Problem details:
Output the records that follow exactly as they are written.
BEGIN
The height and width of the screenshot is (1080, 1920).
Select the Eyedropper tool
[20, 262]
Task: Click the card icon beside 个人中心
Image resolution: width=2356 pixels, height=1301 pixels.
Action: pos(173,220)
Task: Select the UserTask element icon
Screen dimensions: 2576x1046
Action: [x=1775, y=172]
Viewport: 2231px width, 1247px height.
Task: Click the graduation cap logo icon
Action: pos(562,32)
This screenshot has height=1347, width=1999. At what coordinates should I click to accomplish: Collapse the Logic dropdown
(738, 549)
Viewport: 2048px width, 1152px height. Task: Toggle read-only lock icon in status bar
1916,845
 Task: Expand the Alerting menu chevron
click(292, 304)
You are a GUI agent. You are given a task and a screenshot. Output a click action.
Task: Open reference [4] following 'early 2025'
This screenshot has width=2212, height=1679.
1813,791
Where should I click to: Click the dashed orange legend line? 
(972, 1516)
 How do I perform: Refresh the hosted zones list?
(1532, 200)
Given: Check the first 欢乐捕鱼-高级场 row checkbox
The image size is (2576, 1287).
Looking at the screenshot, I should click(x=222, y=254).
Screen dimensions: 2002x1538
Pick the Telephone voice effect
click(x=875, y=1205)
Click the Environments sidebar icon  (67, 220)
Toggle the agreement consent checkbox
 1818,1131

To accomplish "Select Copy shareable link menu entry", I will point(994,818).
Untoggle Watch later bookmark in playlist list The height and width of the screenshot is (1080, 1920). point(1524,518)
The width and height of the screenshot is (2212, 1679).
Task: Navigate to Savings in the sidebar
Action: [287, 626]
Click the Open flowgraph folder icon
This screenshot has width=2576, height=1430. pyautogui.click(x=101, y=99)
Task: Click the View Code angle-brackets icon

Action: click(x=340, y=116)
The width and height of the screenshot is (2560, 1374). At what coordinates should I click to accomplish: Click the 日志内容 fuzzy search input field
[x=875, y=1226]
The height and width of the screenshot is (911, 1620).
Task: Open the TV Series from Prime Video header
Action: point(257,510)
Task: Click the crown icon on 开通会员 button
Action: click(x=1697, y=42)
END
Reply to the task:
The height and width of the screenshot is (1080, 1920).
Select the Eyedropper tool
[20, 262]
Task: Click the card icon beside 个人中心
Image resolution: width=2356 pixels, height=1301 pixels.
Action: pos(173,220)
Task: Select the UserTask element icon
Screen dimensions: 2576x1046
Action: [x=1775, y=172]
Viewport: 2231px width, 1247px height.
Task: Click the graduation cap logo icon
Action: pos(562,32)
This screenshot has height=1347, width=1999. At what coordinates should I click to accomplish: Collapse the Logic dropdown
(738, 549)
Viewport: 2048px width, 1152px height. Task: Toggle read-only lock icon in status bar
1916,845
 Task: Expand the Alerting menu chevron
click(292, 304)
You are a GUI agent. You are given a task and a screenshot. Output a click action.
Task: Open reference [4] following 'early 2025'
This screenshot has width=2212, height=1679.
1813,791
Where should I click to: Click the dashed orange legend line? 
(972, 1516)
 How do I perform: Refresh the hosted zones list?
(1532, 200)
Given: Check the first 欢乐捕鱼-高级场 row checkbox
The image size is (2576, 1287).
Looking at the screenshot, I should click(x=222, y=254).
Screen dimensions: 2002x1538
Pick the Telephone voice effect
click(x=875, y=1205)
Click the Environments sidebar icon  (67, 220)
Toggle the agreement consent checkbox
 1818,1131

To accomplish "Select Copy shareable link menu entry", I will point(994,818).
Untoggle Watch later bookmark in playlist list The height and width of the screenshot is (1080, 1920). point(1524,518)
The width and height of the screenshot is (2212, 1679).
Task: Navigate to Savings in the sidebar
Action: [287, 626]
Click the Open flowgraph folder icon
This screenshot has width=2576, height=1430. pyautogui.click(x=101, y=99)
Task: Click the View Code angle-brackets icon

Action: click(x=340, y=116)
The width and height of the screenshot is (2560, 1374). At what coordinates should I click to accomplish: Click the 日志内容 fuzzy search input field
[x=875, y=1226]
The height and width of the screenshot is (911, 1620).
Task: Open the TV Series from Prime Video header
Action: point(257,510)
Task: Click the crown icon on 开通会员 button
Action: click(x=1697, y=42)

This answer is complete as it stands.